Michele Raviart – Città del Vaticano
Fin dai primi giorni della guerra in Ucraina la Basilica di Santa Sofia, nella zona di Boccea a Roma, la “chiesa degli ucraini”, è stata il punto di riferimento nella capitale italiana per gli aiuti a chi sta soffrendo e fuggendo dalle proprie case a causa dei combattimenti. Una grande prova di solidarietà, alla quale purtroppo sono seguite false notizie circondate sui social, che parlavano della fine della raccolta degli aiuti. Una circostanza smentita dallo stesso rettore della Basilica, don Marco Yaroslav Semehen, che ha ribadito come sia ancora necessario raccogliere cibo e medicinali da inviare nel Paese in guerra.

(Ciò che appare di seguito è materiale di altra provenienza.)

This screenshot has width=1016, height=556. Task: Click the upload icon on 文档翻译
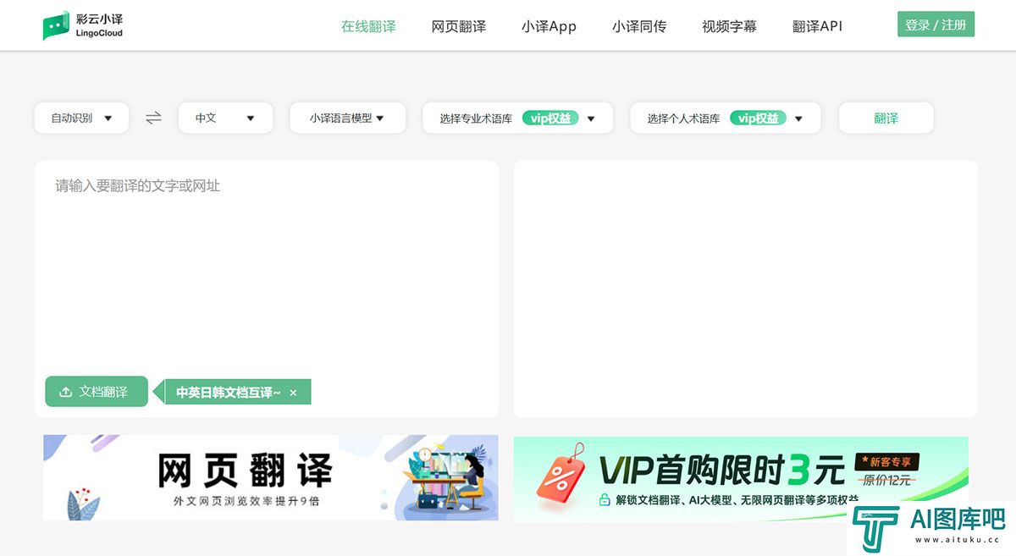[x=65, y=392]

Trenta i camion di aiuti partiti finora
Finora sono arrivati in Ucraina circa trenta camion, diretti principalmente verso le città di Leopoli, Ternopil’ e Sambir. “Un camion è arrivato a Kiev, anche se non volevamo”, racconta il portavoce di Santa Sofia Mykhaylo Duminskyy, “ma l’autista, che non era ucraino, aveva questa grande volontà di aiutare le persone che erano bloccate nella capitale. Adesso non lo facciamo più perché è molto pericoloso. I camion infatti arrivano nelle grandi città e vengono divisi in piccoli pullman e vengono spediti in tutta l’Ucraina, dove ci sono bombardamenti e attacchi. In alcuni posti gli aiuti sono arrivati anche via treno”.

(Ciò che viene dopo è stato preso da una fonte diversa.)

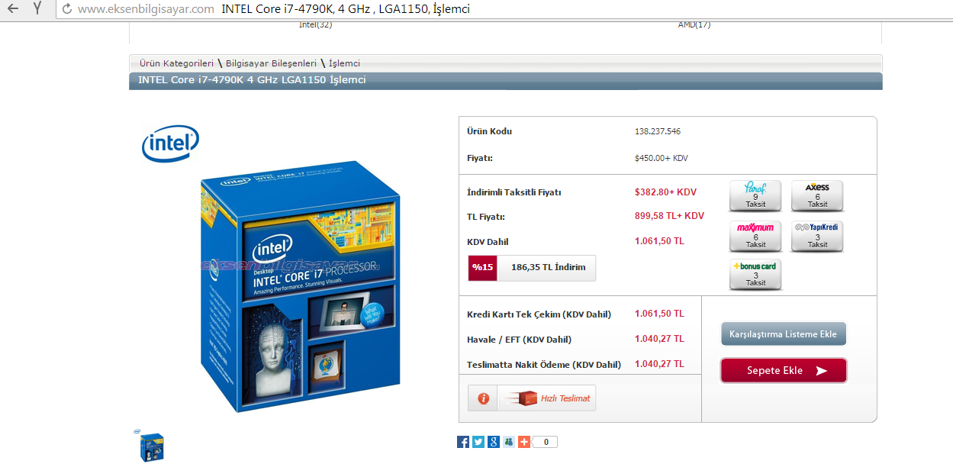Share the product on Facebook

Ucraini e italiani uniti insieme per aiutare
Rispetto all’inizio della guerra, la raccolta degli aiuti ora è molto più organizzata, grazie all’aiuto della gente. “Metà dei volontari sono ucraini e metà sono italiani”, spiega Duminskyy, “tanti sono scout e volontari della protezione civile. Adesso abbiamo una grande tenda, come quelle da circo e possiamo liberare la piazzetta davanti la Chiesa”.
Cibo e medicinali
Rimane alta la necessità di cibo e medicinali. “Rispetto al bisogno quello che mandiamo è poco, però sono in tanti a ricevere gli aiuti, anche gli ospedali”, sottolinea Mykhaylo Duminskyy,. “La lista cerchiamo di aggiornarla ogni due-tre giorni. Prima di chiedere, cerchiamo di verificare le richieste perché in Ucraina ci sono tante persone che soffrono di malattie rare. Persone che non hanno più accesso a medicinali particolari e adesso li chiedono a noi”. È ferma per ora, invece, la raccolta di indumenti: “non perché non ce ne sia bisogno, ma perché dovevano essere igienizzati prima di essere spediti”. Quelli arrivati finora, spiega ancora Duminskyy, servono qui per le tante persone che vengono in Italia. “Per esempio, in questi giorni è arrivata una famiglia con una bambina di sei mesi. Sono arrivati in Italia con dei vestiti molto pesanti. La bambina aveva una tuta da doposci ed era caldissima e lei piangeva perché sudava e i genitori sono andati subito a scegliere una cosa più leggera tra quelle che avevamo”.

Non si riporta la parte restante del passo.